Por padre Nuno Antunes, pároco do Bonfim, no Porto e Assistente Nacional do Renovamento Carismático Católico
Uma vez que me solicitam, partilho publicamente esta reflexão que já tinha enviado em privado para alguns amigos padres, com algumas adaptações e acrescentos.
Em dias de regresso a casa e de tirar o pó à liturgia das horas, tenho andado à volta com os salmos e o profeta Isaías que me parece ver, sempre, bem mais longe que qualquer poeta do saltério. Em cada salmo é fácil prever um final feliz a misericórdia de Deus é sempre infinita. O salmista sabe disto mas é poeta e por isso não pode deixar de fingir o que deveras sente. Isaías não deixa mais a coisa nas nossas mãos.
Nestes dias que parecem ser os primeiros do que está para vir, o profeta deixa uma visão clara. A natureza vem cobrar e misturar as espécies. O lobo brinca com o cabrito ou o morcego e a cobra brincam com o vírus que o homem vai ingerir e transformar em arma de destruição de si mesmo. Massiva mas não de todos …. Os velhos, os que já não sonham, vão para a terra da promessa de leite e mel, a ver se a coisa se recria, por cá, com aqueles que ainda vamos…. comovidos e mudos. As crianças … são o melhor do mundo… Essas podem meter a mão no ninho da víbora ou a boca na boca do vírus que continuarão, para nosso bem, a saltar e a fazer birra como se nada fosse.

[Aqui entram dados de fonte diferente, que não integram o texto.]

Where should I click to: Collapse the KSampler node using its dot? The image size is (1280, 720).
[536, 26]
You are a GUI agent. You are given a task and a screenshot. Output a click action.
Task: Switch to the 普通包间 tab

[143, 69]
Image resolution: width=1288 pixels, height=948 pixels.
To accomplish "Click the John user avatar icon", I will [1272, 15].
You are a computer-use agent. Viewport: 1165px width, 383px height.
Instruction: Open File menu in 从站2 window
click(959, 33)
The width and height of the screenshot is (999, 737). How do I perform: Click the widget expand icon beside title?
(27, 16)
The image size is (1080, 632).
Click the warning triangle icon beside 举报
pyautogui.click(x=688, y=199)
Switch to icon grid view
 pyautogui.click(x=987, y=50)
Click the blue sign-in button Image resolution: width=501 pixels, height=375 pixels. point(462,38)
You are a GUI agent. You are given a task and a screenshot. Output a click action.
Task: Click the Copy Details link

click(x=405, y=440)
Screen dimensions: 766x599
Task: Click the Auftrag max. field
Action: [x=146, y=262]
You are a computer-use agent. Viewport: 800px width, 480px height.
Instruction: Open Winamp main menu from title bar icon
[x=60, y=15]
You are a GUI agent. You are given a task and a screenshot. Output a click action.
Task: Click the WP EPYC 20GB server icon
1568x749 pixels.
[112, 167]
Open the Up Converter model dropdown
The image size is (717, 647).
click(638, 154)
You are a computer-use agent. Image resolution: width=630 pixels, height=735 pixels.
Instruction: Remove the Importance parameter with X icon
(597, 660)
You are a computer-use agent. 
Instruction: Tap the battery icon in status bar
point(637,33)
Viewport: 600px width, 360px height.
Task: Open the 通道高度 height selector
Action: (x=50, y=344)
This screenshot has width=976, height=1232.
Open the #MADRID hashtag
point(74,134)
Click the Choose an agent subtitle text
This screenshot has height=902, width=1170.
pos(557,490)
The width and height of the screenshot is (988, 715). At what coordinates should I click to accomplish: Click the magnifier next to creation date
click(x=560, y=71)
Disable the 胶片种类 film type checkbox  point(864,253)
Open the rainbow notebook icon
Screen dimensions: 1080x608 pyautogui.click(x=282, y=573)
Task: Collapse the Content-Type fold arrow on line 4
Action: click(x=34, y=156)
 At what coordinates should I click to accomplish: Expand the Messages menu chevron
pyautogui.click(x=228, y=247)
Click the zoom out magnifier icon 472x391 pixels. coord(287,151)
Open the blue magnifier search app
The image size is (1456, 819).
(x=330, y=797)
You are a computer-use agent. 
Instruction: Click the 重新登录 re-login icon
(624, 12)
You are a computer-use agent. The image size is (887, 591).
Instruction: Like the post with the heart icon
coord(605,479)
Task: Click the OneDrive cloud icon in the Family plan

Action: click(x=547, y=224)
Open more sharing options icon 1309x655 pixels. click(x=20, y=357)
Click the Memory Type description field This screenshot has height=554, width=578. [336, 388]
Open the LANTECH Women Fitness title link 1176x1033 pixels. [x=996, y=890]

Este tempo vai exigir uma palavra nova à teologia e fará surgir um sentido novo para a história e para os modos de acreditar. A palavra dos teólogos vai ser fundamental e a teologia cristã, provavelmente, a única que existe, vai ter de tomar a dianteira para uma síntese cada vez mais ousada.
Não basta remeter para a Páscoa do Senhor, tem de ajudar a ler a pedra removida e o sepulcro vazio, como este tempo. Precisaremos de uma palavra unânime, não uniforme e aqui vejo com muita clareza a oportunidade de um novo Concílio para a Igreja.
Que exagero, dirão alguns. O atraso evidente do cumprimento do anterior Concílio a isso obriga. Não bastou a renuncia de um Papa, os vários sínodos que temos assistido, a cobardia na tomada de algumas decisões óbvias, os cismas iminentes, a hipocrisia de tantos documentos forjados no lado mais dentro do armário, o banco que ninguém assalta cheio de dinheiro duvidoso.
Por isso esta é uma hora de muita esperança. Muita esperança porque estou convencido que depois deste regresso a casa e às origens, muitos, mas mesmo muitos, quando tudo passar, voltarão à igreja quanto mais não seja para cumprir as promessas. Será a hora de um reencontro feliz com o que de melhor a Igreja tem: as comunidades, os grupos, os movimentos.
Da Cúria Romana não espero nada a não ser que se extinga, ela e a pandemia. O Papa terá ousadia para ainda mais? Claro que sim. Continua a necessitar de quem diga com ele e por ele; deixam-no sempre muito só, mesmo quando a Praça não está vazia. Deus o ajude e a nós nos dê saudinha.